I didn't quite get this statement.

DanS
Anonymous
a b F Wireless
August 30, 2005 1:09:01 AM

Archived from groups: (More info?)

On Mon, 29 Aug 2005 13:47:23 -0500, DanS
<t.h.i.s.n.t.h.a.t@a.d.e.l.p.h.i.a..n.e.t> wrote:

>Rôgêr <abuse@your.isp.com> wrote in news:AbWdnYZTJu5XuozeRVn-
>hA@pghconnect.com:
>
>>
>> Keep in mind when you've climbed to the top of something like a 75' silo
>> and you hear some weird sounds, check to see if maybe your knees are
>> making contact at irregular intervals.
>
>I didn't quite get this statement.
>
>DanS
He is talking about your knees knocking because of the height!
Anonymous
a b F Wireless
September 2, 2005 1:16:27 AM

Archived from groups: (More info?)

I have a similar setup between my office and home - approx 7/10th of a
mile.
However, direct line of sight is not accomplished due to quite a few
trees.
I am experiencing varying success with bandwidth speed. It seems to
vary from
125 to 900 kbps. Most often at the low end. Any thoughts on how to
stabilize speed at the 900 kbps high end?
I am transmitting a signal from my office, using a flat panel antenna
(Model FP19W 19 dbi gain 2150m-2700 mhz), to my house
At my house I have a similar flat panel antenna that flows to a bridge
that flows to a Linksys Workgroup Switch EZXS55W
Version 3 that flows to DLink Access Point DWL 2100AP.
In my Dell Inspiron 9200 laptop I have an internal Intel ProWirless LAN

2100 3A Mini PCI Adapter.
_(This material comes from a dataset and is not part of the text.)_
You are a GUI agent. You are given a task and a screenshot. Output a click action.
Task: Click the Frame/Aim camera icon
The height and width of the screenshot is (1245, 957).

When I use the internal wireless I seem to
consistantly generate bandwidth speeds of 140 to 150 Kbps. However,
when I disable the interenal wireless and plug in my son's Netgear 54
Mbps USB 2.0 wireless adapter it generates bandwidth speeds of
900+Kbps. Thinking that it was a problem with my internal wireless I
went out and bought the same Netgear wireless device my son was using.
When I fired it up it would generate speeds of 140Kbps.
Any thoughts or comments?????????????????????
March 5, 2006 12:14:46 PM

Your going to mount an antenna at 75'. Well either your going to put your bridge at the top of the silo and run ethernet down it to your switch or computer or your going to spend ALOT of money on thick coax. For that run LMR600. Haven't priced it in quite a while but once you factor in connectors and a lightening arrestor (this is not an option if you car about your hardware) then your looking into the hundreds of dollars. Now if you can put a nema box up there and run ethernet down then you should be all set. If you can do that then a 19dBi antenna is WAY overkill. For 3.5 miles you can use something with much lower gain and directed pattern.

You mentioned hookin up his end directly to the modem. Huh? This would be fine for you but how is he going to get his internet? You'd hook the modem to a switch, then to the bridge from there. Again preferably with etherenet to the mounted bridge.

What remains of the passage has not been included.